KabarMakassar.com – Nilai tukar rupiah atas dolar Amerika Serikat (AS) diproyeksikan mengalami pergerakan yang fluktuatif pada perdagangan Kamis (21/08). Itu setelah Bank Indonesia (BI) memutuskan untuk memangkas suku bunga.
Dikutip dari data Bloomberg, rupiah ditutup melemah sebanyak 0,16 persen ke level Rp16.271 per dolar AS pada perdagangan Rabu kemarin. Indeks dolar diketahui menguat sebesar 0,05 persen ke posisi 98,32 di saat yang sama.
Mengacu pada Rapat Dewan Gubernur BI selama dua hari, yakni 19 sampai dengan 20 Agustus 2020, Gubernur BI Perry Warjiyo menyampaikan jika penurunan suku bunga acuan berdasarkan asesmen proyeksi serta berbagai arah ke depan.
“RDG BI memutuskan untuk menurunkan BI Rate sebesar 25 basis poin jadi 5 persen,” ujarnya pada Rabu (20/08).

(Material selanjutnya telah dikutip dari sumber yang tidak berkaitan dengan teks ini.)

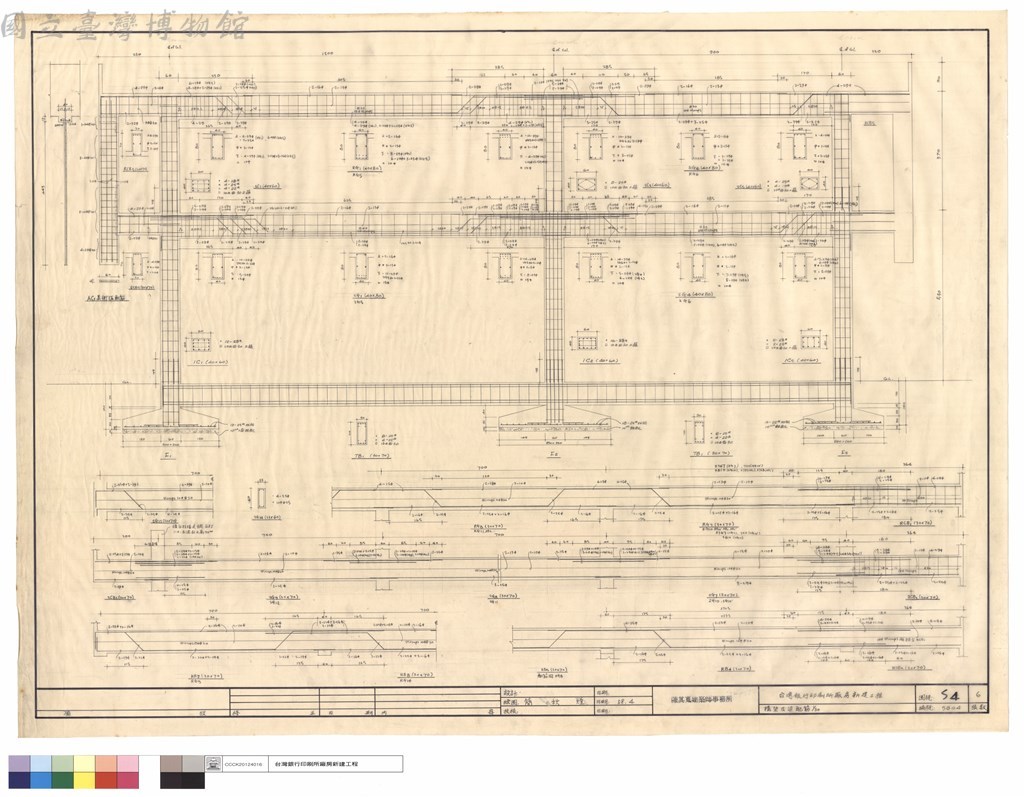The width and height of the screenshot is (1024, 797).
Task: Click the 1C1 column section detail
Action: pos(199,343)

Selain itu, penurunan suku bunga turut terjadi pada suku bunga Deposit Facility sebanyak 25 basis poin sehingga dipatok turun 4,25 persen. Begitu pula dengan suku bunga Lending Facility menjadi 25 basis poin turun di level 5,57 persen.

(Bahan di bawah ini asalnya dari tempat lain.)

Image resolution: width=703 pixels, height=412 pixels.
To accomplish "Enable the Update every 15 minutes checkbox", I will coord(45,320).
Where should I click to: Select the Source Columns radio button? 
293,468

BI memutuskan menurunkan suku bunga acuan sebagai langkah yang sejalan dengan proyeksi inflasi yang tetap rendah pada tahun 2025 dan 2026, yaitu berada dalam kisaran target 2,5±1 persen.
Selain itu, kebijakan ini turut mempertimbangkan kondisi nilai tukar rupiah yang stabil juga kebutuhan untuk mendorong ekonomi nasional agar sesuai dengan kapasitas yang dimiliki perekonomian saat ini.
Dalam prospeknya, BI memperkirakan pertumbuhan ekonomi Indonesia pada tahun 2025 akan berada di kisaran atas titik tengah yakni antara 4,6 persen sampai dengan 5,4 persen (yoy).
BI ke depan akan terus melakukan evaluasi terutamanya dalam hal penurunan suku bunga yang tujuannya untuk mendorong pertumbuhan ekonomi yang lebih tinggi, dengan tetap menjaga kestabilan nilai tukar rupiah serta memastikan inflasi masih dalam kisaran sasaran yang ditetapkan.